(Source data)
===

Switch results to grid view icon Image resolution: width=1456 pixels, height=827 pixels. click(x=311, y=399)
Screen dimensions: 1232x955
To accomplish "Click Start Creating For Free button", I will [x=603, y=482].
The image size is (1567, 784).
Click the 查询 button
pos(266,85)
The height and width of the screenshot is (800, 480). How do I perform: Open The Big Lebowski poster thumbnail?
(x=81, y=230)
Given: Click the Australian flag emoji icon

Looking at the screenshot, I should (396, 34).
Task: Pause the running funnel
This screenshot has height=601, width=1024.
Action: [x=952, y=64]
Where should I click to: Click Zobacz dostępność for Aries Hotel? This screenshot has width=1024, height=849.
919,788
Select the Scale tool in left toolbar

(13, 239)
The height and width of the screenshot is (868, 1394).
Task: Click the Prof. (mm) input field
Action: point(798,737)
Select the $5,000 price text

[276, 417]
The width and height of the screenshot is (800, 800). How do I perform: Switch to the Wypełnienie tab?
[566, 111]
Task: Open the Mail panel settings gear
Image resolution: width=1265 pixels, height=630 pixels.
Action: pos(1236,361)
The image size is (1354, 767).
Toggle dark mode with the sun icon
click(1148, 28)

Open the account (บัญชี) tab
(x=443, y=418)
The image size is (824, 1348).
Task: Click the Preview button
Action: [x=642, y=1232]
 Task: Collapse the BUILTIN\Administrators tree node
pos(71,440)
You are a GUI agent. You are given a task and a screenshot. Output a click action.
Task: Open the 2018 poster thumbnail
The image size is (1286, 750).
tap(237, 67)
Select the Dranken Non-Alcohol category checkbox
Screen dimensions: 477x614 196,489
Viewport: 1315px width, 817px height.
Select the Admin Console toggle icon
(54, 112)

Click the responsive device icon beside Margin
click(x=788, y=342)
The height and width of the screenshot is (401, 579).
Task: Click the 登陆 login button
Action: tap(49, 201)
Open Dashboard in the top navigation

===

### Short exercise
Can you retype, word for word, the stretch of the rows above from the line containing "Task: Open the Mail panel settings gear" through the final row?

### Full output
Task: Open the Mail panel settings gear
Image resolution: width=1265 pixels, height=630 pixels.
Action: pos(1236,361)
The image size is (1354, 767).
Toggle dark mode with the sun icon
click(1148, 28)

Open the account (บัญชี) tab
(x=443, y=418)
The image size is (824, 1348).
Task: Click the Preview button
Action: [x=642, y=1232]
 Task: Collapse the BUILTIN\Administrators tree node
pos(71,440)
You are a GUI agent. You are given a task and a screenshot. Output a click action.
Task: Open the 2018 poster thumbnail
The image size is (1286, 750).
tap(237, 67)
Select the Dranken Non-Alcohol category checkbox
Screen dimensions: 477x614 196,489
Viewport: 1315px width, 817px height.
Select the Admin Console toggle icon
(54, 112)

Click the responsive device icon beside Margin
click(x=788, y=342)
The height and width of the screenshot is (401, 579).
Task: Click the 登陆 login button
Action: tap(49, 201)
Open Dashboard in the top navigation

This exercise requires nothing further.